The provision, according to Emkay Research, was “significantly higher” but was partially offset by other income at Rs.1,090 crore and a tax write-back of Rs.192 crore in the quarter. BoI, too, would have shown a sharper drop in net profit had there been no tax write-back.
BoI shares lost 4.35% to close at Rs.324.25 on Monday on BSE and BoB lost 1.82% to Rs.691.85, even as the bourse’s benchmark index, Sensex, lost 2.14% to 19,691.67 points and the banking index, Bankex, fell 0.02% to 14,377.11 points.
BoB’s gross non-performing assets rose to 2.4% of total loans from 1.53% in the year earlier. In the December quarter, the bank had a gross NPA ratio of 2.41%.
The bank witnessed fresh slippages in the quarter of Rs.2,083 crore. Out of this, Rs.1,200 crore of slippages happened in its domestic portfolio, while Rs.883 crore was on account of its international book, mainly in Dubai. The bank had recorded a slippage of Rs.1,604 crore in the December quarter.
BoB had to write-off Rs.1,036 crore of loans in its domestic portfolio and Rs.194 crore in its international book in the fourth quarter. About half of the fresh slippages are due to large corporations and the rest are on exposure to small businesses, the bank said.
The bank restructured Rs.2,843 crore of loans in the fourth quarter against Rs.5,280 crore in the year-ago quarter. For the full year, the bank restructured Rs.7,666 crore of loans.
In the first quarter of the current fiscal, BoB expects to restructure Rs.2,500 crore worth of loans.
According to S.S. Mundra, the bank’s chairman and managing director, the asset quality could have deteriorated more sharply had the bank not been proactive in addressing the slippages.
“We had a complete focus on asset quality. In the fourth quarter, those have been quite comprehensively addressed and there has been a considerable impact on our domestic book,” said Mundra, adding that domestic NPAs will stabilize in a quarter or two.
The bank will refocus on growth in fiscal 2014, he said. It plans to rebalance its lending portfolio, focusing more on agriculture, small and medium enterprises, while it will go a little slow on lending to the corporate sector.
The bank expects to expand its loan book and deposit base by 1.5-2 percentage points above the industry average as it wants to “avoid aggression as the economy is still in the recovery mode”, the bank’s presentation said.

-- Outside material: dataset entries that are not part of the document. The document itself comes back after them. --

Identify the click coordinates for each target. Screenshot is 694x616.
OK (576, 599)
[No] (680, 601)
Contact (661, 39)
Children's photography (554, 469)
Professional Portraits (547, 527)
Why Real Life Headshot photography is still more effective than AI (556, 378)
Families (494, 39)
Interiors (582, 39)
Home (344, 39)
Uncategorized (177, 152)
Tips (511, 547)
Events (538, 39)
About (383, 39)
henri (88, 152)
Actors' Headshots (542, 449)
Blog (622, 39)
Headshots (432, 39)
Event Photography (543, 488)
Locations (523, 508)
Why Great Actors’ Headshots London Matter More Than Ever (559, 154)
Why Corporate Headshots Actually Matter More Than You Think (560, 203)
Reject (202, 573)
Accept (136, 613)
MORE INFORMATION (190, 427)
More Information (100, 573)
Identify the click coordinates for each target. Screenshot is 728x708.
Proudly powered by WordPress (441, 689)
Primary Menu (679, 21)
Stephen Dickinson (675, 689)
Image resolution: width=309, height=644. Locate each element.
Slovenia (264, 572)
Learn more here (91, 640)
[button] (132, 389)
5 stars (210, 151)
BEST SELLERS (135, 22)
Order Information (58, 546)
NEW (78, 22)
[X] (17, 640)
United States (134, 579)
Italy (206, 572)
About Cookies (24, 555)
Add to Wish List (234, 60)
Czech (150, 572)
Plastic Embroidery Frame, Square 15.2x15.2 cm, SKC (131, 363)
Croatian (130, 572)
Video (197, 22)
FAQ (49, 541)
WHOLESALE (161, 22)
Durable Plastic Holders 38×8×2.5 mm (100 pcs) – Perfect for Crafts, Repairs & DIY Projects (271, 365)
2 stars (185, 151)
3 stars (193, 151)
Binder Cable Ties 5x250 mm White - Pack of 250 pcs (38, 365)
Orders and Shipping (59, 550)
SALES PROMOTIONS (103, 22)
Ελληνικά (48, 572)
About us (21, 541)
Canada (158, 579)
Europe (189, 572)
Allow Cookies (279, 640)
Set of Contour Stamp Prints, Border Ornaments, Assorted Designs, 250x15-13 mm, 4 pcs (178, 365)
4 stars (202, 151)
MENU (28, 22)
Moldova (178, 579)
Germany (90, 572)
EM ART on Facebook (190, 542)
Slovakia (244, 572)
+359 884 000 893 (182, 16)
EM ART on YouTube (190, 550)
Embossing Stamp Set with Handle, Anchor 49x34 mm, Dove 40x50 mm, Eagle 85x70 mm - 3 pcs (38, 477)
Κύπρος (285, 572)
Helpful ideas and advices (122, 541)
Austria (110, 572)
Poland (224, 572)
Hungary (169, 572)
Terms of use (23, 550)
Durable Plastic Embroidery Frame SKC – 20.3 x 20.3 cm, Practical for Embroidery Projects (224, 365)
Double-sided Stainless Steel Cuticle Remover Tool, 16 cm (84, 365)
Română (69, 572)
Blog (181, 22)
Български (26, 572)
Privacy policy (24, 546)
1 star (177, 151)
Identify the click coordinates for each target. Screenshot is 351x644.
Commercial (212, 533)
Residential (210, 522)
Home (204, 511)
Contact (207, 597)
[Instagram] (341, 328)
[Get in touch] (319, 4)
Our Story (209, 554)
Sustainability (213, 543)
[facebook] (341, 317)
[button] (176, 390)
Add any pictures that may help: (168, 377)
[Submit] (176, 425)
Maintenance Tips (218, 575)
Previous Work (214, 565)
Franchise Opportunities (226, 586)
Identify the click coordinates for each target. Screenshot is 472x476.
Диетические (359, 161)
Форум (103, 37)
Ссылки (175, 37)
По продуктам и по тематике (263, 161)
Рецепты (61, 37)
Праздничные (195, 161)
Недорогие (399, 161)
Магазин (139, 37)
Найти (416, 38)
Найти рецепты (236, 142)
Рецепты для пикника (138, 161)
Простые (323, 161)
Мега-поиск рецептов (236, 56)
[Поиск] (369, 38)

“BoB continued to witness asset quality deterioration, as its gross and net NPA levels were sequential higher by 9% and 25%, respectively. Consequently, the provisioning expenses for the bank almost doubled on a year-on-year (y-o-y) basis, leading to profit before tax level earnings decline of 54% y-o-y (year-on-year),” said Vaibhav Agrawal, vice-president, research, Angel Broking Ltd.
“However, higher tax write-backs during the quarter limited the net profit decline to 32%,” Agrawal said.
The bank’s net interest margin (NIM), or the difference between yields on advances and the cost of funds, for its global operation fell to 2.51% from 2.96% in the year-ago quarter and 2.65% in the third quarter.
BoI’s global NIM was at 2.46% against 2.86% in the year ago quarter and 2.36% in the December quarter.
According to the bank’s chairperson and managing director V.R. Iyer, the level of bad assets at the bank has largely stabilized, but stress will continue in the prevailing weak economic conditions. The bank has a restructuring pipeline of Rs.515 crore in the first quarter of the current fiscal.
“We are monitoring our stressed assets portfolio, doing sensitivity analysis, and hope bad assets would be under check in the coming quarters. However, we cannot commit on a number given the volatile economic conditions,” Iyer said at a press conference to discuss the bank’s results.
“Asset quality stress is visible, but as the economy picks up, we expect the stress to come down. We are seeing stress in textiles, steel, chemicals, infrastructure and services,” she said, adding that these sectors made up to 70% of the bank’s NPAs.